YOUR TASK - Output nothing but the lines from the first line of the entries to the line with "Image resolution: width=539", inclusive, exactly as they read.

(TASK DATA begins)

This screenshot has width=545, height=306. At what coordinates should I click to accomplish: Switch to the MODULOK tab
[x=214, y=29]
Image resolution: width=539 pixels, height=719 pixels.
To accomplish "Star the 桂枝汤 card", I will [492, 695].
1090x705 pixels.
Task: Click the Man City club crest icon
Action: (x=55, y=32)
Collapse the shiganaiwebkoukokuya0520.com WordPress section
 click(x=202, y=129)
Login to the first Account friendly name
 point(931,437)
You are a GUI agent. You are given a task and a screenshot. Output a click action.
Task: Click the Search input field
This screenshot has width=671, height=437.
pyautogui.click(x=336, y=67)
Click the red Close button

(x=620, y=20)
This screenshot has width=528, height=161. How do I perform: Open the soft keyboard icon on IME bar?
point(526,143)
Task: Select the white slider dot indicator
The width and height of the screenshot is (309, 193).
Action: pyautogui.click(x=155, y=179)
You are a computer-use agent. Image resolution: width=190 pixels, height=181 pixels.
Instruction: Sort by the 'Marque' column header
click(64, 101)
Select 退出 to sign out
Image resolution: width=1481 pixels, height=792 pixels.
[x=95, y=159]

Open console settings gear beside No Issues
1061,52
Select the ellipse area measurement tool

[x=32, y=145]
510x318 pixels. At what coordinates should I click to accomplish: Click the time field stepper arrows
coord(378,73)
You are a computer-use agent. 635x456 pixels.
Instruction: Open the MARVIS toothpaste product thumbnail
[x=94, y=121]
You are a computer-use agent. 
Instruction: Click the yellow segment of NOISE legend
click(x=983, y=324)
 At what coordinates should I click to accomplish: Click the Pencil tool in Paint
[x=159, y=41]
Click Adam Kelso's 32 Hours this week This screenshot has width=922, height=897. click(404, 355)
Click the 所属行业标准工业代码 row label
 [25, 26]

(TASK DATA ends)

ANSWER BOX -
This screenshot has width=545, height=306. At what coordinates should I click to accomplish: Switch to the MODULOK tab
[x=214, y=29]
Image resolution: width=539 pixels, height=719 pixels.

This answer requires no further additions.